How farmers are using greenhouses to protect their tropical fruit from the cold

The Valley might not seem like a tropical paradise but some farmers have been able to grow pineapple, guava and papaya.

But recent cold winter conditions have put some of those crops in jeopardy.

Without a plastic covering, Fresno farmer Bentley Vang says his lemongrass would die in the cold.

To protect against the freezing temperatures, Vang planted several crops inside of greenhouses. One had several papaya trees full of fruit.

"It's very warm in here... I think something like 80, 85, 90," said Vang.

Some of the papaya was already ripening while others have a ways to go.

The overnight cold burned several leaves and damaged several pieces of fruit that normally would be dark green.

But everything inside, even the pineapples, were doing okay.

Outside, it's a different story.

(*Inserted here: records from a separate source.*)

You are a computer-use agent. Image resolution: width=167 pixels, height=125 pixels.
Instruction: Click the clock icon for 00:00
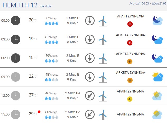coord(16,21)
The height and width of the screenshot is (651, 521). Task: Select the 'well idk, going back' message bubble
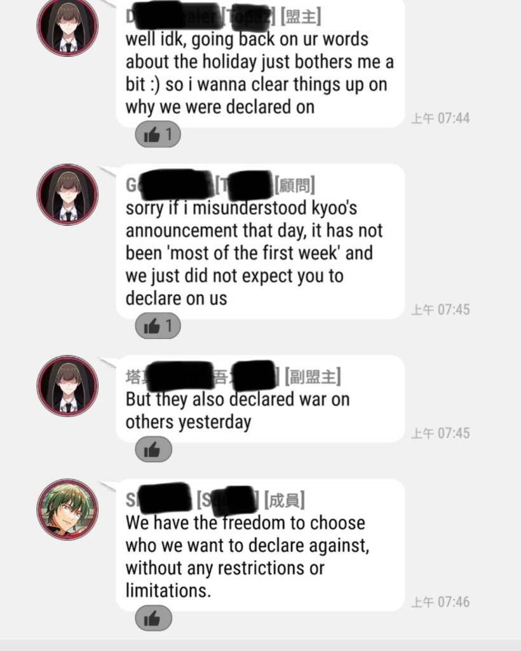[261, 63]
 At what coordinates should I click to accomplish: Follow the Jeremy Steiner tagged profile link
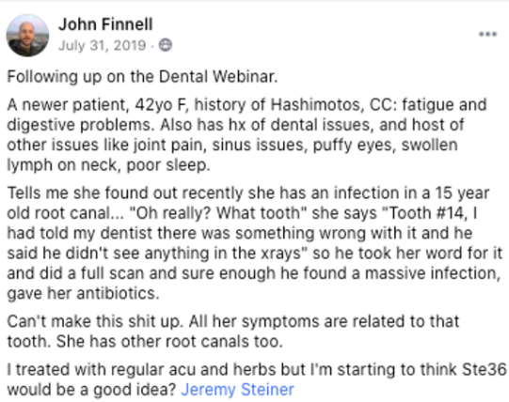pos(238,390)
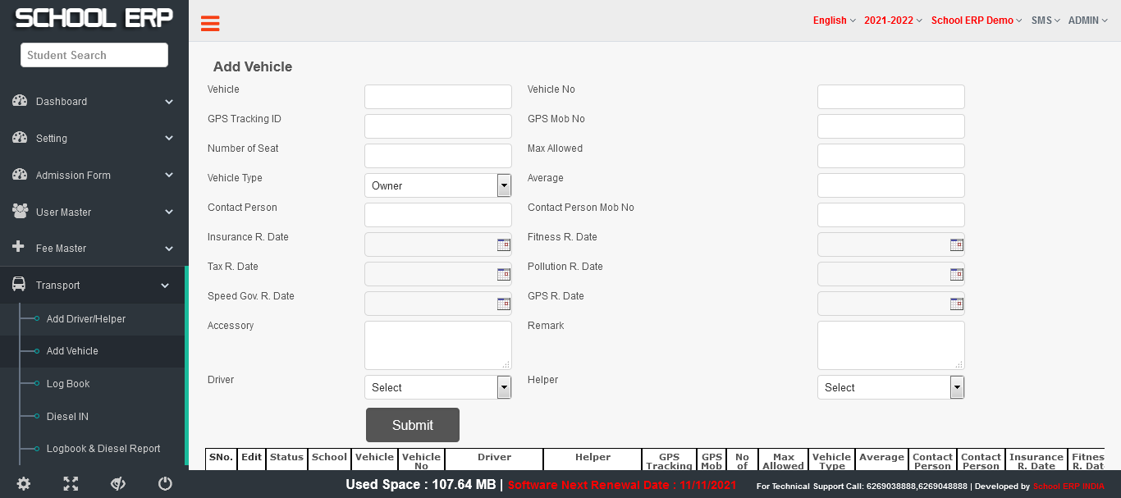Open the Helper select dropdown

(890, 387)
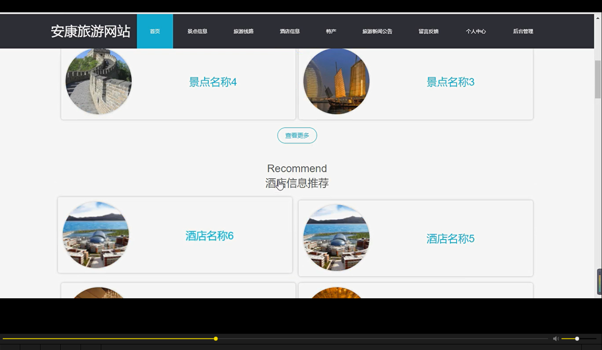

Some of Vang's snowpeas showed frost damage.

Plastic protection is common at many farms which grow winter vegetables.

"They need to be covered or they will die," Vang said.

Tony Bounthapanya was talking about a popular seasoning herb.

"Some of the herb that they brought from Laos because in Laos it's always hot and humid," Bounthapanya said.

The days may be warm enough to draw bees to the mustard plants.

But at night the freezing cold will return so the plastic doors must be rolled shut again to provide frost protection.

Inside those greenhouses, farmers say it still drops to the fifties inside.

But during the day - even in winter - it is easy to work up a sweat just by walking around.